There isn’t anything left to say. My hope has waned to nearly nothing, and now I must cope with what was once shock and indignation but has grown and spread with each tragedy into an overwhelming rage I worry I may lose hold of.
It isn’t just the news of 19 children killed today, or even the mass shootings that happened only last week, or the babies that we have no formula for, or the withering rights of women, or the pandemic we are pretending never happened, or just ended, or both, or the wages in free fall and the masses drowning under the cost of living, or even the threat of war.
More than all that—and wouldn’t all that be enough?—it’s the resounding and remorseless silence I can’t stand. I’m not sure if my sanity is slipping, or if I am among the few left who can still think clearly. I feel trapped between what I know is right and what the utter evil I am forced to live with.
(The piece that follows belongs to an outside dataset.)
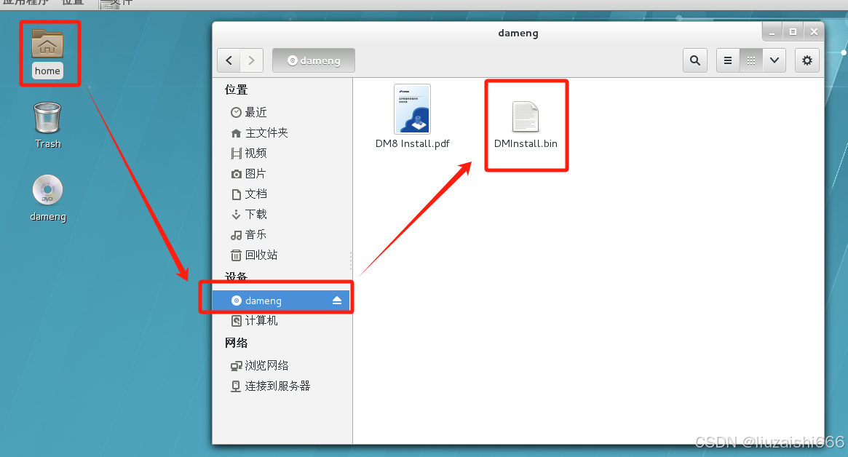Open the gear settings menu

(807, 60)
It is absurd to think we can reconcile the carnage on our screens and the callousness of our leaders and their supporters, who have measured what a life is worth and judged each a mere trifle. It’s all utterly absurd! I didn’t think we would let it happen again, and now there is nowhere left to put my grief. And mine isn’t even much! Don’t ask me to fathom what those parents are going through, and all those children…
How can I sleep tonight? How will anyone ever again?
But the terrible truth is I will, and tomorrow I will go to work, and in a week I, like much of the American public, will simply forget—while we can. What else can I do? How else can we live? What does that say about me? What does that say about us all?
The worst thing about human beings is not what we will do, but what we will live with.